* Reading text
Hurricane
Intensity:
Hurricane
Opal of 1995 illustrates the limited progress in intensity forecasting.
Opal intensified rapidly overnight as it accelerated toward
the United States Gulf Coast ( Figure
h3 ). It would have been a repeat of Hurricane Camille's
devastating landfall if it had not weakened equally abruptly.
Neither the intensification nor the weakening were forecast
with enough lead time to permit appropriate response. A simple
air-sea interaction model developed at Massachusetts Institute
of Technology (Emanuel, K. A., 1999: Nature, 401, 665-669) appears
to demonstrate a dominant role for oceanic forcing relative
to atmospheric surroundings or the cyclones' internal dynamics.
As impressive as this result is, it is accurate only to about
one Saffir-Simpson category. A possible improvement is replacement
of the climatological representation of upper ocean structure
with that observed from satellite altimetry. Detailed observations
of ocean response from aircraft, combined with buoy and dropwindsonde
observations of the hurricane's atmospheric boundary layer,
also show promise.
Shear
of the environmental wind is known to have a significant role
in day-to-day intensity changes of individual storms, and it
appears to be the mechanism by which atmospheric teleconnections
modulate Atlantic hurricane activity. Airborne Doppler and reflectivity
radar show that an environmental shear >10 m s-1 imposes
a wavenumber one structure on the eyewall convection (Figure
h4 ). Individual cells form 45 degto the right of the down-shear
direction, reach maturity with reflectivities >45 dBZ on
the left side of the shear vector, and have largely rained out
by the time they detach from the eyewall as they advect back
to the right side of the shear. Observations of chemical tracers
offer an opportunity to validate meteorological theories of
hurricane development. Already, these insights have led to a
reevaluation of hurricane eye thermodynamics in which air has
a long residence time inside the eye, in contrast with the rapid
recycling through the eye postulated earlier.
The
boundary layer is the place where hurricanes impact people and
property. Hurricane surface winds are the main emphasis of the
Hurricanes at Landfall (HaL) focus of the United States Weather
Research Project (USWRP). Since the mid-1980s, HRD has provided
forecasters with quasi-operational analyses that are based on
data from reconnaissance aircraft and surface anemometers (
Figure h5 ). Recent addition
of satellite cloud-drift winds and surface winds deduced from
both spaceborne and airborne remote sensing extends the spatial
domain and accuracy of this product. It is used routinely as
guidance for watches and warnings and is proving useful for
early evaluation of insurance losses and impacts on infrastructure
during landfall.

Saved entries
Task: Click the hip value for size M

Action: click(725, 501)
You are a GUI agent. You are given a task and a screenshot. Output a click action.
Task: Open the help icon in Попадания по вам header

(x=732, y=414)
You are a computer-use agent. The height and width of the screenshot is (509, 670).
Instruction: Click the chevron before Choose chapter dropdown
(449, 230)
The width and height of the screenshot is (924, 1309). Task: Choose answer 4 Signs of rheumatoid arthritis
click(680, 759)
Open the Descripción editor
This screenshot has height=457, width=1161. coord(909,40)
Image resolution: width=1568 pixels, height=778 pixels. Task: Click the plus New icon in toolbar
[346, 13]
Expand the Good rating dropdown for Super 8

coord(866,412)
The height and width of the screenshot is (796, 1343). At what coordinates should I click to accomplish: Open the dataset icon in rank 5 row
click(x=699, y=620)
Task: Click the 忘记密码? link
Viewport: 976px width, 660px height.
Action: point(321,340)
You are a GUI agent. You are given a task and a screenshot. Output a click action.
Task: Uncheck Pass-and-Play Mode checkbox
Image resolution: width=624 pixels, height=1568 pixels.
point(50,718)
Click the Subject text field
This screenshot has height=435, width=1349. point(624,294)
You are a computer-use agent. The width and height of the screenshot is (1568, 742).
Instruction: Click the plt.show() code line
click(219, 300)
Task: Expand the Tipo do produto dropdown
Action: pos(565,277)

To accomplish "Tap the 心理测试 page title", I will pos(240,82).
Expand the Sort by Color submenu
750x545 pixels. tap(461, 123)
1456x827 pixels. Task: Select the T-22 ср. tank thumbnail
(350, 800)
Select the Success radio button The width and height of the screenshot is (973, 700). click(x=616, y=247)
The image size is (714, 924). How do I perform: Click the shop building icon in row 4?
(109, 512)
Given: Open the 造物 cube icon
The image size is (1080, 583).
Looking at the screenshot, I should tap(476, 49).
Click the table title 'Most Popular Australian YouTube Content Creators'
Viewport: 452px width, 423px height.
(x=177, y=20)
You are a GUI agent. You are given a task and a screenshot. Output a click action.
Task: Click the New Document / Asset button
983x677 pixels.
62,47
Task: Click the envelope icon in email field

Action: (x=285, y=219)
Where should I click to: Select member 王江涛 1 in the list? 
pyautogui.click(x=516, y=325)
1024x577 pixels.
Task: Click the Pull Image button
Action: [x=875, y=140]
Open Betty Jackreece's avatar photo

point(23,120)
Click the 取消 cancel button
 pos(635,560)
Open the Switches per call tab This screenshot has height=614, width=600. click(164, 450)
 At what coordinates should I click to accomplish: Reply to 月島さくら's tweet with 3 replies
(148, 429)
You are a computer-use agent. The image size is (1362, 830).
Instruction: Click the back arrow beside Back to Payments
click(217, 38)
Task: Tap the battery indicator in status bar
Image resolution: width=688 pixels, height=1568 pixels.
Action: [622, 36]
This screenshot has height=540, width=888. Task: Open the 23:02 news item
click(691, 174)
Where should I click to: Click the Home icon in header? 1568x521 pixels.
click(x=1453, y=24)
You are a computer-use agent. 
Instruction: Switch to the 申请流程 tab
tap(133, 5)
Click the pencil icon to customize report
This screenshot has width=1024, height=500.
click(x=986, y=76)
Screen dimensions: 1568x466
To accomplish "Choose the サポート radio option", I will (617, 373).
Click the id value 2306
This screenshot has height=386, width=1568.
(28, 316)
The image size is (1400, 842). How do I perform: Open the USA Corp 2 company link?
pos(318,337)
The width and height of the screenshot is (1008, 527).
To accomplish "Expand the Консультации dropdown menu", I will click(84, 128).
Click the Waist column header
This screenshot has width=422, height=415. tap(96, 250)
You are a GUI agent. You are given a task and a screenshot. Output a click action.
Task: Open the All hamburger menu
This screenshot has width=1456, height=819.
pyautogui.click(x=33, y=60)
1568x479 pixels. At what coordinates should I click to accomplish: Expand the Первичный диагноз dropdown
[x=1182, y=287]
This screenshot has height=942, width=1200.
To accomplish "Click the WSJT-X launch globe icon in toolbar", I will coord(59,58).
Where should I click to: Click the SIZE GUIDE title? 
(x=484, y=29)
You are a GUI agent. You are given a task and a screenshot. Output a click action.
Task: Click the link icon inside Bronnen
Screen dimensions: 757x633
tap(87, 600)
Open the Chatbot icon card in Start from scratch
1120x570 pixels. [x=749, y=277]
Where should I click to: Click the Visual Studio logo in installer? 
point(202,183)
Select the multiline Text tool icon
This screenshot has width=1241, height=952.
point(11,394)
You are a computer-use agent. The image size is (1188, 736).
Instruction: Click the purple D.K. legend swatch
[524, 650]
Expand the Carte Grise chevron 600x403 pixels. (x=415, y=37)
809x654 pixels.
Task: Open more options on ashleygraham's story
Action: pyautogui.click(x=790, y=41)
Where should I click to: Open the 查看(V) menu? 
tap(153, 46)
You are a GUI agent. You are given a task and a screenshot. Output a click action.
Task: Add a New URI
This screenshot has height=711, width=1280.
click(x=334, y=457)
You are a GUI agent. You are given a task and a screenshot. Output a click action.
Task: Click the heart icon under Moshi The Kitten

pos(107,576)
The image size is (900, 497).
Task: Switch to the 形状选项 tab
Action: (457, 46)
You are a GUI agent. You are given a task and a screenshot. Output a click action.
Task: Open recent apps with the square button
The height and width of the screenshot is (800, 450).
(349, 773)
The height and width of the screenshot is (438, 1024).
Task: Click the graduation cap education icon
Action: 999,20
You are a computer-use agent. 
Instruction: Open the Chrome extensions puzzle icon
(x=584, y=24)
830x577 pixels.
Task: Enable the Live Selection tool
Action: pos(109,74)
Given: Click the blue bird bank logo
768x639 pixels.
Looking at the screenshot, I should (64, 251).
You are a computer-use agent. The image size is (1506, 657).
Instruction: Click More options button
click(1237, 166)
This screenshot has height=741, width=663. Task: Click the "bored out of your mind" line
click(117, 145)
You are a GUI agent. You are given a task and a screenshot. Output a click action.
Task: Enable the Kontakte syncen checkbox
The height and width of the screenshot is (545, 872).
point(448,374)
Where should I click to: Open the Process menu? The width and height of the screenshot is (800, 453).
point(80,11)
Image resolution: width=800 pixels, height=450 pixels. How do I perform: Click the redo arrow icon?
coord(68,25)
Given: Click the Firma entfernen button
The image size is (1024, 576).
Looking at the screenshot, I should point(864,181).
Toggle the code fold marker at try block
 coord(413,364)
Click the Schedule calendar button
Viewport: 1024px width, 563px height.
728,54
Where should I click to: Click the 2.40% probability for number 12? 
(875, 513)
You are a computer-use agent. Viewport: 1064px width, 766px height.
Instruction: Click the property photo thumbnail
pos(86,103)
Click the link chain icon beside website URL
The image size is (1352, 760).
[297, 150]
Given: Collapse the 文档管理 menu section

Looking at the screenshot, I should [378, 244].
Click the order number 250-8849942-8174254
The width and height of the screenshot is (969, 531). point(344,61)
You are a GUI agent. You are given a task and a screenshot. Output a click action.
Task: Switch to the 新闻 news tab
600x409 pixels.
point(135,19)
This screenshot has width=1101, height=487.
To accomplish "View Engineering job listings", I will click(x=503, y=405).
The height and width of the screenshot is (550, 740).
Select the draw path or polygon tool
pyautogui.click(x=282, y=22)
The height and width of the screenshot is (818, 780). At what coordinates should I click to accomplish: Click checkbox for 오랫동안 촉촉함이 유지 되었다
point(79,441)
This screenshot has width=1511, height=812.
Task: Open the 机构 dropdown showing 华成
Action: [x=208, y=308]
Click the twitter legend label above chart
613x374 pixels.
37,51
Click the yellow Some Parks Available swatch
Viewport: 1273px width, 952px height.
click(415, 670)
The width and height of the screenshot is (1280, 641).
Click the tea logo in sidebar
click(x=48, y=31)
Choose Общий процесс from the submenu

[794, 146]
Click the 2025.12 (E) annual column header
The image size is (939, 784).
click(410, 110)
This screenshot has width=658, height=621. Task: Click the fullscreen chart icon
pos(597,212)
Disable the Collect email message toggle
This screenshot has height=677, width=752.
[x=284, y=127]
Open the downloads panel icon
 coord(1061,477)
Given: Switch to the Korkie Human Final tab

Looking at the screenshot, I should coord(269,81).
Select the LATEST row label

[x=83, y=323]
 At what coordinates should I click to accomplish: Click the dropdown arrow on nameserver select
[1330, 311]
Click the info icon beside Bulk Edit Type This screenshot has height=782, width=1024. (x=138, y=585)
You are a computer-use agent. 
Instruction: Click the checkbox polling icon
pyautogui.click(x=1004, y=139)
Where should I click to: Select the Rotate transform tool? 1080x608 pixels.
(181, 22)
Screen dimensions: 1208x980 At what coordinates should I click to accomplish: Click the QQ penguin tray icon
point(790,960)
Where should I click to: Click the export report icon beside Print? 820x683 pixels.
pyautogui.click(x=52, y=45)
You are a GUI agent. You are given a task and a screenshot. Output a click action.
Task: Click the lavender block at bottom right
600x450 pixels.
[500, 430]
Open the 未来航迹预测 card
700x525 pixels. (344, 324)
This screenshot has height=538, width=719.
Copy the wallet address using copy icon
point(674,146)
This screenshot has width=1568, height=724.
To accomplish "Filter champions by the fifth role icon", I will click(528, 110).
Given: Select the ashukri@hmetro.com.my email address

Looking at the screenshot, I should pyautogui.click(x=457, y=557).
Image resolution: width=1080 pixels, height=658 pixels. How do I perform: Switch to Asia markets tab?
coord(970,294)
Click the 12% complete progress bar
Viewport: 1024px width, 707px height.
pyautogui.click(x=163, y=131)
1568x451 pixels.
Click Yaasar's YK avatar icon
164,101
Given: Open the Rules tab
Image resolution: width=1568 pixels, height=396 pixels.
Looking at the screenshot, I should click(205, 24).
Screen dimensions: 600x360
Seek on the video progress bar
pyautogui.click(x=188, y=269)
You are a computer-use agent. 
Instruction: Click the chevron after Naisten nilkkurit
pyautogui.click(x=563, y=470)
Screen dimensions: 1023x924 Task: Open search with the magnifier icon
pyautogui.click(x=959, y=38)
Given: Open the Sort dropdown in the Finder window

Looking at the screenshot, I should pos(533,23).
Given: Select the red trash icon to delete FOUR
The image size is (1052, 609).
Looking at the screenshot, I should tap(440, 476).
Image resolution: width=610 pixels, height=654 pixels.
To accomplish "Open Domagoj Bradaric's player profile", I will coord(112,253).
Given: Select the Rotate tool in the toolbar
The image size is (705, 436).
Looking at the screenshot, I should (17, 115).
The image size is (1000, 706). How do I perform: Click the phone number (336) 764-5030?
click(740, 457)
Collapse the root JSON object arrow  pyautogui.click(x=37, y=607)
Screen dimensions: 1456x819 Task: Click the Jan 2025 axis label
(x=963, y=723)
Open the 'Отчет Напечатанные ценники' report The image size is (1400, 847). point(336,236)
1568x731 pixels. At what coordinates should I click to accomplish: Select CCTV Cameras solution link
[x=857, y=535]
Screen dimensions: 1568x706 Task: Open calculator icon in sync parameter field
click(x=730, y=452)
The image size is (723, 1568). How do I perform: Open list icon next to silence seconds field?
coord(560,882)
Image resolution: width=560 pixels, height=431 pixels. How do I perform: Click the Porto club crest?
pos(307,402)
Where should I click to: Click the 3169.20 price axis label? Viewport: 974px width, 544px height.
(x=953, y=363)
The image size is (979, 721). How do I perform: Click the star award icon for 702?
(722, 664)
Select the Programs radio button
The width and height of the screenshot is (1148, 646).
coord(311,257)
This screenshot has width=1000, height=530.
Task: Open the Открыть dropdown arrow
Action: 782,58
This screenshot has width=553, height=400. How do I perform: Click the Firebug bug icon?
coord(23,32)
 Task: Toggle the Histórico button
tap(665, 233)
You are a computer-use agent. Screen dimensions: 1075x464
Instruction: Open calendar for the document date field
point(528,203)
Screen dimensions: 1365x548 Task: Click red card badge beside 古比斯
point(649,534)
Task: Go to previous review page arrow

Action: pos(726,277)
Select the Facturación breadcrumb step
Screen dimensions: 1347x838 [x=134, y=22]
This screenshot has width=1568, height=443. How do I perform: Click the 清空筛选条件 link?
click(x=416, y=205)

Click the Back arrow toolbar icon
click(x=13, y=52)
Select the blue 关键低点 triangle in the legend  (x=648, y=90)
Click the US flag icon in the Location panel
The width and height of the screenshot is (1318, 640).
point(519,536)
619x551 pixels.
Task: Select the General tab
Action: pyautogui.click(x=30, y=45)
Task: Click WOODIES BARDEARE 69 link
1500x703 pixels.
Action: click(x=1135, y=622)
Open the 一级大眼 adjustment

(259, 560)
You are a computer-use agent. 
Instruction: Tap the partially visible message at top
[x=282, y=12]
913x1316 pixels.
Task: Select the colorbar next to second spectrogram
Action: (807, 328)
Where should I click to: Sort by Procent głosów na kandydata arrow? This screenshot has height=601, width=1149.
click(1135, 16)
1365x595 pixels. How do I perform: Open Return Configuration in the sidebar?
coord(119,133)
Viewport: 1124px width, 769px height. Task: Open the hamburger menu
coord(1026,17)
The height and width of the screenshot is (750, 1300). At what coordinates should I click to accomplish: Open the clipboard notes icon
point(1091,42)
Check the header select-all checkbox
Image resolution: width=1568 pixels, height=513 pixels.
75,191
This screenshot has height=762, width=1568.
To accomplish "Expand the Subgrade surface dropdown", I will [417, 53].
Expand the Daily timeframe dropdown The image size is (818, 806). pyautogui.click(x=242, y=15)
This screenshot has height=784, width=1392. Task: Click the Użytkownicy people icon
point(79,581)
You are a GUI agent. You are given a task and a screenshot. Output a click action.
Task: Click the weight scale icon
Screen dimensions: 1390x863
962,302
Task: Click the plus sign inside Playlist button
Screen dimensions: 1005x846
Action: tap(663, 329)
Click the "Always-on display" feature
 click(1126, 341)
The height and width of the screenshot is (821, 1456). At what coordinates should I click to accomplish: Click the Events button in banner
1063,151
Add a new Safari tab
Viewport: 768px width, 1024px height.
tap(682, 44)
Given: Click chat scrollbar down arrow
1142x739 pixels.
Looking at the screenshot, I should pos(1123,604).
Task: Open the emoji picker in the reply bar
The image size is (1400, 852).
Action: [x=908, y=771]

* Exercise tasks
[1] Repeat the hurricane intensity passage word for word, beginning at the words "Opal intensified rapidly" and stopping after "cyclones' internal dynamics.".
[2] According to the hurricane intensity passage, what is the main emphasis of the Hurricanes at Landfall (HaL) focus of the United States Weather Research Project?
The saved entries can be set aside, since none of them are needed here.

* Set of answers
[1]
Opal intensified rapidly overnight as it accelerated toward
the United States Gulf Coast ( Figure
h3 ). It would have been a repeat of Hurricane Camille's
devastating landfall if it had not weakened equally abruptly.
Neither the intensification nor the weakening were forecast
with enough lead time to permit appropriate response. A simple
air-sea interaction model developed at Massachusetts Institute
of Technology (Emanuel, K. A., 1999: Nature, 401, 665-669) appears
to demonstrate a dominant role for oceanic forcing relative
to atmospheric surroundings or the cyclones' internal dynamics.

[2] Hurricane surface winds.